Here are summaries of a few of the biggest news stories.

The Supreme Court Decision on the Affordable Care Act.  Nothing quite compares to the drama of the day in June when the Supreme Court ruled the Affordable Care Act to be constitutional.  Few people guessed right in advance that the decision would come down to finding the “individual mandate” to be constitutional because it is a tax, but mandatory Medicaid expansion unconstitutional because it tied future federal funding for the existing state Medicaid programs to the Medicaid expansion.

People on both sides of the debate came away wanting more, and states reluctant to accept the decision waited months to see if the fall election would change the policy environment.  It didn’t.  So as the year drew to a close was whether they, or the federal government, would implement the insurance exchanges.

The Debate over the Future of Medicare.  In the campaign, we all learned more about the two major parties’ competing visions about the future of Medicare.  The Democrats want the current structure of the program preserved; the Republicans would like to make the current Medicare program just one option available to seniors among a variety of private health insurance plan choices.

When the dust settled, the Democratic vision had carried the day.  Nevertheless, Mitt Romney’s supporters argued afterwards that he actually “won” the Medicare debate when he took a majority of the vote of senior citizens.  But even that “victory” may have resulted from the fact that he opposed the $716 billion cut.

Meanwhile, a little compromise is all we really need to preserve Medicare – but not the increase in the age of eligibility policymakers have recently pushed. 

The Medicaid Expansion.  The governors of seven southern states declared in the summer that with Medicaid expansion now an option, they weren’t planning to implement it.  They cited the significant cost of doing so.  Florida, for example, said it would cost $351 million a year, and Texas trumped that with a $4.4 billion price tag. 

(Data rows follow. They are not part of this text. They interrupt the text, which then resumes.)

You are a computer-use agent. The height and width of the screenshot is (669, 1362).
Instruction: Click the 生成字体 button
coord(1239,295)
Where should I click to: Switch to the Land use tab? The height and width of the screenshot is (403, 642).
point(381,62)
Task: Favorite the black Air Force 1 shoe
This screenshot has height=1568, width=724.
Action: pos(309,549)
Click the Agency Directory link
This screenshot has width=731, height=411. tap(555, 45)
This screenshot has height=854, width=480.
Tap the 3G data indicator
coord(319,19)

But by the end of the year those states were faced with the fact that it will be at least 9 times more expensive not to expand the program.  Not embracing the expansion would cost Florida at least $3.2 billion and Texas $39.6 billion in annual lost federal revenue. 

That’s a lot of money to turn down – especially when the alternative is asking state taxpayers to foot the bill.

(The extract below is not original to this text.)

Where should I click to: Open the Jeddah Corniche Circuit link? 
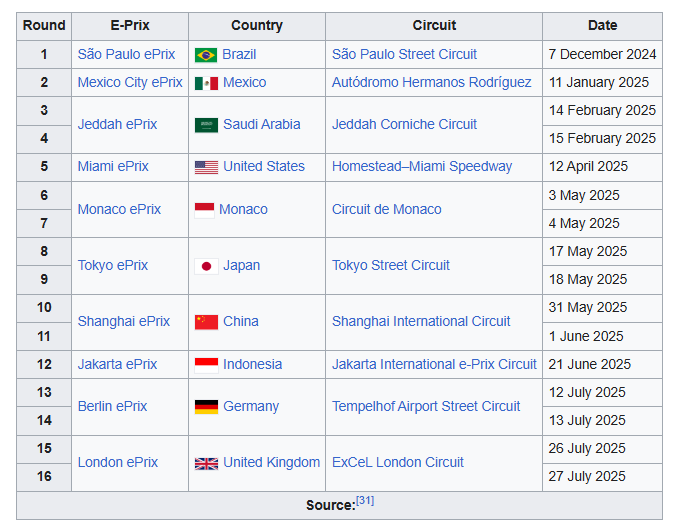[x=404, y=125]
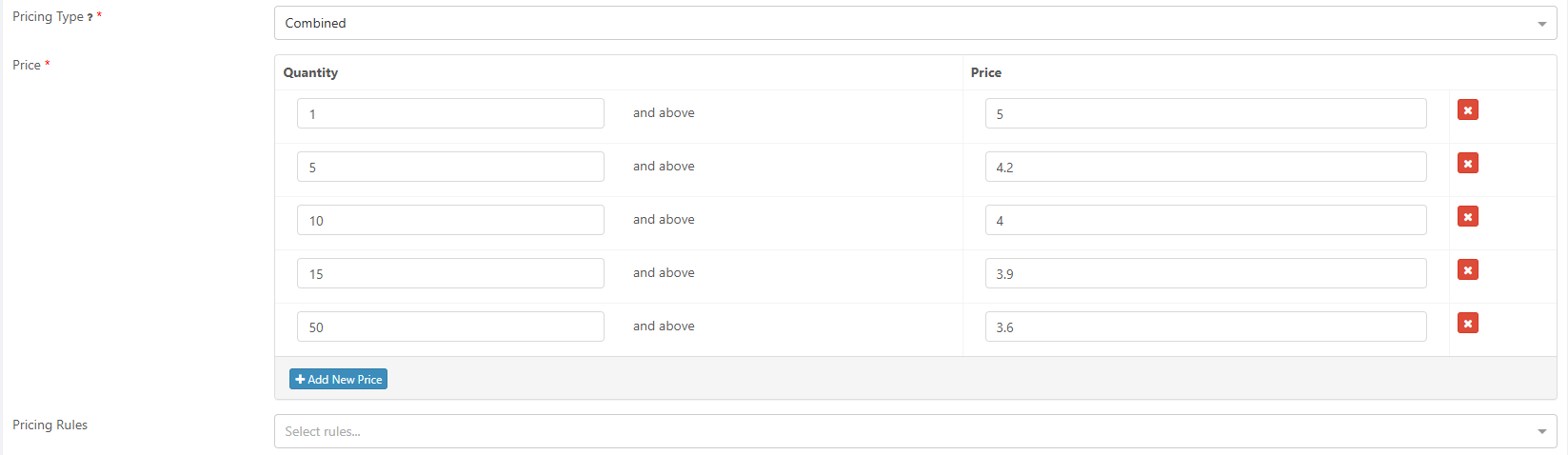This screenshot has height=455, width=1568.
Task: Click the Pricing Rules dropdown arrow
Action: 1541,431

The Cuts to State Mental Health Services.  As of 2012, the tally of state budget cuts to mental health services grew to $4.6 billion over the past four years, with no end of cutting in sight.  I wrote about the real-time effects of these cuts in Anna Brown’s Death, California Screaming, the Mental Health Policy Mistakes We Make and the Sons and Daughters Who Pay for Them, and, focusing on veterans, in Iraq and Back and Answering the Call

There’s a depressing bottom line to all these stories: people with mental illness got lip service or worse. 

Athletes – and Others – Dying Young.  When Pro Football all-star Junior Seau died in the spring, it revived talk of the Curse of the 1994 San Diego Chargers. He was the 8th member of that team to die before turning 45.  Were these deaths the cumulative effect of concussions? Or related to long-term side effects of performance-enhancing drugs that ruined the legacy of Lance Armstrong and a host of steroid-era baseball superstars, like Mark McGuire, Barry Bonds, Sammy Sosa, and Roger Clemens?

Not exactly.  At least in the case of the ’94 Chargers, former professional athletes weren’t dying young from concussions or performance-enhancing drugs, but for many of the same reasons – accidents, obesity, heart conditions, and complications from diabetes – non-athletes die young, too.  It’s avoidable, but not when we cut $5 billion from public health as we did this year.

Sandy Hook.  We need to say it again. Violence is a public health problem, not a mental health problem.  If we learn nothing else from tragedy, I hope it will be these three things: anyone of us could be a victim of violence; we can prevent much of it by treating it as a public health problem; and blaming people with mental illness for the increase in violence in America will only lead us down a dark path.

I wish you all a safe, peaceful, and Happy New Year.